We chat a bit about some of their old songs, how it’s hard to choose which ones to play when you’ve got five albums out. “How does Bob Dylan decide?” says Kenny. “Easy,” says Chris, "they all sound the same,” and he does a Dylan impression, strumming the guitar, running a bunch of Dylanesque lines together. Kenny leaves and I ask Chris where he’s off to next on this tour. Is it a long hard slog? “It’s long, and it’s hard, but it’s not that much of a slog. It’s like, I better watch my whimpering, or I might get something I could really cry about. I got a pretty good job.” And there it is. Every interview, every time you hear about or see Chris Isaak, you wonder: ‘Can he really be such a nice guy?’ He really does believe this is a job he’s lucky to have. He really believes it’s his job to give every audience and every interviewer more than just what’s expected, more than what he could get away with. If it’s an act, then it’s one he’s committed to getting right every time. “After this we’re going to Australia and then,

I just heard today, we’re doing MTV Unplugged. So, as soon as we get back, we’re going to rehearse. It never stops.” Chris is touring to promote his new — and fifth — album, Forever Blue. The songs on the album chart a course of emotions following the break-up of a relationship — all relating to one girl. “Yeah, I didn’t intend it to all be about that, but when you’re writing, you can’t escape who you are.” The order of the songs follows a natural progression of sentiments following such a breakup. “I think it does kinda work that way. The last song, ‘The End of Everything’, is kind of resigned, but at the end of that is a little bit of birds. I’d done the record and I went out on my back porch in San Francisco; I had a test tape and I listened to the whole thing. At the very end, all these birds were singing — I have a big tree — and I thought: ‘That’s kind of appropriate... something keeps going, there’s optimism.’” The songs on this album and San Francisco Days seem more personal, less character based than Heart Shaped World.

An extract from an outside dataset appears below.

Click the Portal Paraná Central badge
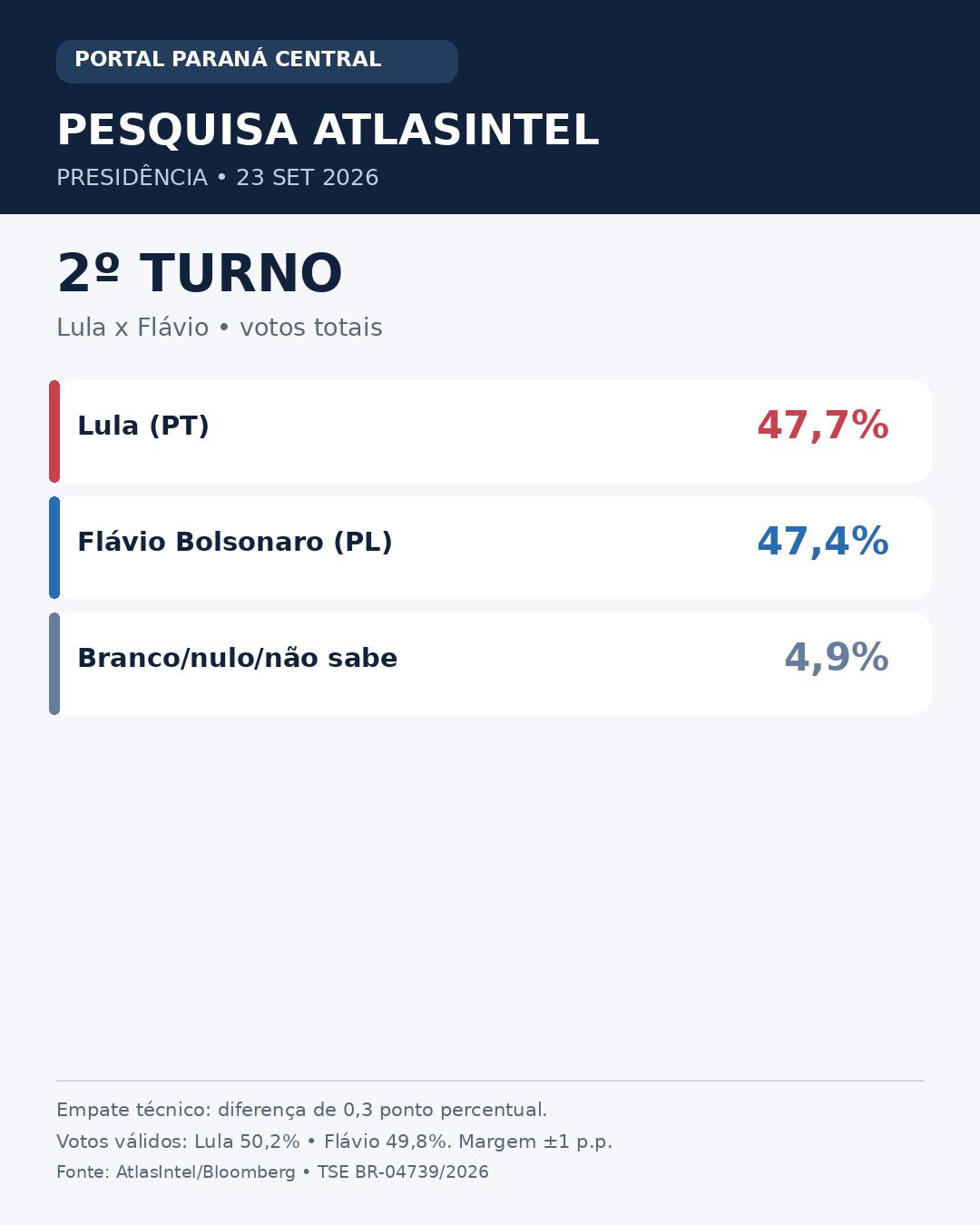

“I always try to write ’em personal, but I think, in this case, it was so close to when I broke up and so clear in my mind. It’s like looking back at last month and you’re confused and angry... all of a sudden it’s gone, and you’re: ‘What happened?”' So, these songs came together quickly? “Pretty much. Recorded the album in seven, eight months. That’s pretty quick for writing and recording an album.” I asked Chris if he struggles with how to approach a new album. “I always feel a dilemma with how to write a good song. My biggest problem is to write a melody that’s got something unique, and to write words that really mean something. I’ll be making the thing up and think: ‘This is a clever little line, that rhymes with that, that’s clever,’ but it doesn’t mean anything about the real world or what I want to say. Those clever things, you look at the next day and they sound like junk. What I’d like to have is real simple songs that really are sayin’ something that’s going on in your life. Sometimes it happens but

a lot of times it doesn’t. “When I wrote ‘Forever Blue’ — I think that’s like, my best piece of songwriting on this album. Because the lyrics, I think, really tell a story, they’re based on something I really felt. The melody is a very pretty melody and it’s a little different. That to me is like, I wish I could do that every time. I don’t worry too much about the trend... if I can get 10 songs with the writing like that... the trend’ll come over to me!” So what current music do you listen to? “Wilco, Pavement...” They’re from your home town. “Yeah, they’re from Stockton. I really didn’t listen to them ‘cause of that. I thought: ‘Oh, they’re from Stockton too,’ but I thought: ‘They’re a punk band,’ ‘cause the album cover looks like a punk band — but they’re very melodic and pretty. I listen to a lot of the same stuff every one listens to, you don’t even have to try to listen to. Like: ‘You listen to Cranberries?’ Yeah, sure, ‘cause everybody hears it. ‘Do you listen to REM?’ Yeah, they have some cool stuff. Other than that, when I drive around in my car, I listen to Mexican music a lot, ‘cause I have a 64 Chevy, and it’s

only got AM radio, so I listen to the Mexican channel.” Surfing seems to be a recurring motif on the last couple of record covers. “I went surfing right before I got on the plane, and I surfed two sessions the day before that, and two the day before. I surf every day that I can. I brought my Powergloves with me. Do you surf at all?” Aah, no. “They have these Powergloves, they have like, webs in between. I brought those with me and I’m hoping I might get some chance to surf while I’m here. I’m not real good, but... it’s one of those things like sex: you don’t have to be real good to have a lot of fun. “I almost drowned last year. I looked at the beach, and there was nobody on the whole beach out, and there was huge, huge surf. I thought: ‘lf I can get out... I’ll see if I can,’ and I paddled out. I got out to the outside and I got hit by a huge wave, and it held me down for... a /ong time, a little bit longer than I wanted to be held down for — to the point where I was

thinkin’ I was gonna pass out and be breathing water. After that I came back to shore and thought: ‘l’m a singer, man. What am I doing out here? Why am I doing this?”’ And he’s an actor (Chris featured in Bertolucci’s Last Emperor, but his cinematic high point has been a supercool half hour as Special Agent Chet Desmond in Fire, Walk With Me, the Twin Peaks movie). Any more of that lined up? “We just been talking to David Lynch to see, if the schedule’s right, maybe Kenny and myself go up for a part, maybe play detectives.” Chet Desmond again? “I dunno... an ongoing character. Chet Desmond shows up again. I love that name. I said: ‘Who’s that named after?,’ and he says (here Chris slips into a perfect David Lynch bark): “Chet: Chet Baker. Desmond is Desmond Decker. ” On that note, the record company wraps up the interview, so I leave Chris to get rest for the show the following night (“We need a rest in the worst way.”), where he gives 100 percent of himself again, this time on stage, to a room full of people. What a guy.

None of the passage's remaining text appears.